─── RECORDS FOR THIS EXERCISE

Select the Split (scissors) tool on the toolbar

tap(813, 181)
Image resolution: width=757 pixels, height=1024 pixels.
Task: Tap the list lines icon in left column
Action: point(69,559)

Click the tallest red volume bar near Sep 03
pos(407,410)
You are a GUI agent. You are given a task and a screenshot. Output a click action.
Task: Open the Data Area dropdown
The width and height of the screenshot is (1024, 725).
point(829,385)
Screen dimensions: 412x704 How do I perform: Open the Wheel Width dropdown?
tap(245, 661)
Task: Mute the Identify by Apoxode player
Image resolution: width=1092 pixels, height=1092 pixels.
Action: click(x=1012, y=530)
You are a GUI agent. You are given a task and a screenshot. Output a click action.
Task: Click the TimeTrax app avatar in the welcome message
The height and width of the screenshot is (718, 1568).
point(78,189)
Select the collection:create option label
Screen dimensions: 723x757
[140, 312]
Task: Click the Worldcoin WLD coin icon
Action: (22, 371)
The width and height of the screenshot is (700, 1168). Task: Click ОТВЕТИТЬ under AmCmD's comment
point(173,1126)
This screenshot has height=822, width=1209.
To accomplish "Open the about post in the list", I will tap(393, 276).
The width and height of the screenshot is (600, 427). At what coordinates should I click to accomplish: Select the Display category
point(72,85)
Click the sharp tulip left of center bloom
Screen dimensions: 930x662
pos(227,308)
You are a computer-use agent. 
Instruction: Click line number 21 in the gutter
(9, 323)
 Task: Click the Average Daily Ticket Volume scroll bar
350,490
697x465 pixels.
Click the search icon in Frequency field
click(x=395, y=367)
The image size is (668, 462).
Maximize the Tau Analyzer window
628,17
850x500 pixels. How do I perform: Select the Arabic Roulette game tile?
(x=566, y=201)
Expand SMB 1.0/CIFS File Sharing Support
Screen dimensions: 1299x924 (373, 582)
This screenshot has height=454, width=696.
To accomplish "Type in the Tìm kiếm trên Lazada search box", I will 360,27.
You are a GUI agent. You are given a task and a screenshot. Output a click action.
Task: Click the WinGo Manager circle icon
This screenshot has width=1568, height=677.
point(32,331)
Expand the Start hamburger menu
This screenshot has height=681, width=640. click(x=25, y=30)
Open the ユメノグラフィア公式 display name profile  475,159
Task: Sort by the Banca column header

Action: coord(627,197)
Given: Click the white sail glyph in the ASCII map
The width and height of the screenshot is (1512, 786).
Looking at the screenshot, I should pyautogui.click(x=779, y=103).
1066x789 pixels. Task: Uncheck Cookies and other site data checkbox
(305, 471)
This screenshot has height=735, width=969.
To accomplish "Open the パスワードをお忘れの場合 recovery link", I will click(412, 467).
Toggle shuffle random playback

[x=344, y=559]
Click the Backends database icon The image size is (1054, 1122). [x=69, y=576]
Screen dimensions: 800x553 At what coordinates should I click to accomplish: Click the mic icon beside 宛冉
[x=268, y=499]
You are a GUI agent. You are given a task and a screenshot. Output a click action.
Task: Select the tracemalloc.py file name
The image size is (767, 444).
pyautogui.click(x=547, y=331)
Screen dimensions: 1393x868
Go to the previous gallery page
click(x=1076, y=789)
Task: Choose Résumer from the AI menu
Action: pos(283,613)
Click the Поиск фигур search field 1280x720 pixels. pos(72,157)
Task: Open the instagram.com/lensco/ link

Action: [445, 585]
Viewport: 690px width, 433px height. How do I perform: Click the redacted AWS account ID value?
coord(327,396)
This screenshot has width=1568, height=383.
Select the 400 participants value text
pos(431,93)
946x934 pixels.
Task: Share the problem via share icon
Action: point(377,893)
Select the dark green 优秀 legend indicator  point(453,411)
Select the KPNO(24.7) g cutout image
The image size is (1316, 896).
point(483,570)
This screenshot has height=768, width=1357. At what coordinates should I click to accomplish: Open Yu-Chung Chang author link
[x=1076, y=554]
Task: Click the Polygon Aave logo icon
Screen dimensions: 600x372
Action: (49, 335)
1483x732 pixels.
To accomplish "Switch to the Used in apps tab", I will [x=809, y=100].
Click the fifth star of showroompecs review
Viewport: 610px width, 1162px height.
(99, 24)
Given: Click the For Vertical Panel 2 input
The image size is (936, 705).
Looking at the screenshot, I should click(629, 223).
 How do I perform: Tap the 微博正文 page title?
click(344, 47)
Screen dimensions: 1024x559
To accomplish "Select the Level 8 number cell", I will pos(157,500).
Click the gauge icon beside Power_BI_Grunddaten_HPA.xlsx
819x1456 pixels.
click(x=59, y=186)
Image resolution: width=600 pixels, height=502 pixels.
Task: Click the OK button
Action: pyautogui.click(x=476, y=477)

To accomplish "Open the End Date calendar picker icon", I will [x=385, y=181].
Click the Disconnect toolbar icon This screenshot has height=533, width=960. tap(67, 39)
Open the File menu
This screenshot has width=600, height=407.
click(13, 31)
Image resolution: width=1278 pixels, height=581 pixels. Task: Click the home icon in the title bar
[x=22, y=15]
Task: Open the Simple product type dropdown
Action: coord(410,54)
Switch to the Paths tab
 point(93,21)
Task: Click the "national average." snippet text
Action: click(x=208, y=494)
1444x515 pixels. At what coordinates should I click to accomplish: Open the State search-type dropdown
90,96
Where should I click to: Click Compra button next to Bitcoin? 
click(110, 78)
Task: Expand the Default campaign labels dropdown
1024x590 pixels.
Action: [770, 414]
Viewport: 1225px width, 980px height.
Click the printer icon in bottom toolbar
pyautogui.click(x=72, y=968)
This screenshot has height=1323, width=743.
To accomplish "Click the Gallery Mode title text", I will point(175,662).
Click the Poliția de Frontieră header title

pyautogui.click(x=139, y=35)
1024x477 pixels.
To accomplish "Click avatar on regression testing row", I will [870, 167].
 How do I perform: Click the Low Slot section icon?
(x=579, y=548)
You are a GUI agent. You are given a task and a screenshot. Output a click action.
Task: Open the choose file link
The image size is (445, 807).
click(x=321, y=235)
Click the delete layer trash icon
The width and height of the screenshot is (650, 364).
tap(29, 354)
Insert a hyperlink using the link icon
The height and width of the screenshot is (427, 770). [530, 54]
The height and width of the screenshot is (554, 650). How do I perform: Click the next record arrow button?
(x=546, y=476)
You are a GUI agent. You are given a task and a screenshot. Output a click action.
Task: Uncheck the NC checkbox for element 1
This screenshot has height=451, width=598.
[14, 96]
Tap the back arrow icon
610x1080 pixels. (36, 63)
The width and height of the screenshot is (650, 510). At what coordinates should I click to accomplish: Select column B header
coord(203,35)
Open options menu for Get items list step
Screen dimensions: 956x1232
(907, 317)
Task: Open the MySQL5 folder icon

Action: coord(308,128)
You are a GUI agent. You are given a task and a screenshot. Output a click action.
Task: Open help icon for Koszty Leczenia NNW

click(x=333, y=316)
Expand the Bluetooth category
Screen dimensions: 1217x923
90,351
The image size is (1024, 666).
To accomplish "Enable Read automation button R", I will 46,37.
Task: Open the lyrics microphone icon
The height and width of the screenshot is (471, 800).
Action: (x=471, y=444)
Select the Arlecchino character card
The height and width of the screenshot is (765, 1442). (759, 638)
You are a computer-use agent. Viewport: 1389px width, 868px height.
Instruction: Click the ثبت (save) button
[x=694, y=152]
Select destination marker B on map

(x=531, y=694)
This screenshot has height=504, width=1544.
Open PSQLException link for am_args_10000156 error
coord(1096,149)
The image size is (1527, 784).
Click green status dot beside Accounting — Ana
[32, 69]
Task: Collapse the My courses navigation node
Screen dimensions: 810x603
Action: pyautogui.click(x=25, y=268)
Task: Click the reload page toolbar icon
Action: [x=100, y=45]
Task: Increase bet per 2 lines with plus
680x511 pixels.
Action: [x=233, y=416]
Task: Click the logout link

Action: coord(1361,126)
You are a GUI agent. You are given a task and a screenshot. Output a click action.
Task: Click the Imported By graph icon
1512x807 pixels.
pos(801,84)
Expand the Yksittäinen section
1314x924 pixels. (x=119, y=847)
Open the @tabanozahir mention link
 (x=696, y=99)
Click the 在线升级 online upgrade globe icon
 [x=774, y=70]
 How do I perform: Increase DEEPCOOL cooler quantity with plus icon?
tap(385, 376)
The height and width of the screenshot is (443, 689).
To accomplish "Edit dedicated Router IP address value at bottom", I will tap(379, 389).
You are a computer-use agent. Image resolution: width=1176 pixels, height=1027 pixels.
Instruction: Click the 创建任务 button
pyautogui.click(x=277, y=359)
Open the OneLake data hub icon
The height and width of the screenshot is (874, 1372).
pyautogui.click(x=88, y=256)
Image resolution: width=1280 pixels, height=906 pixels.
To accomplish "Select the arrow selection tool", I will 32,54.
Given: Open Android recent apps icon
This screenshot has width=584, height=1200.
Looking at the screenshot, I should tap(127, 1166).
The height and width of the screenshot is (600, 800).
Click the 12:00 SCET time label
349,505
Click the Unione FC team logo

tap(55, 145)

──────

If a line in the data above holds the word "name", count it; give only the total.

2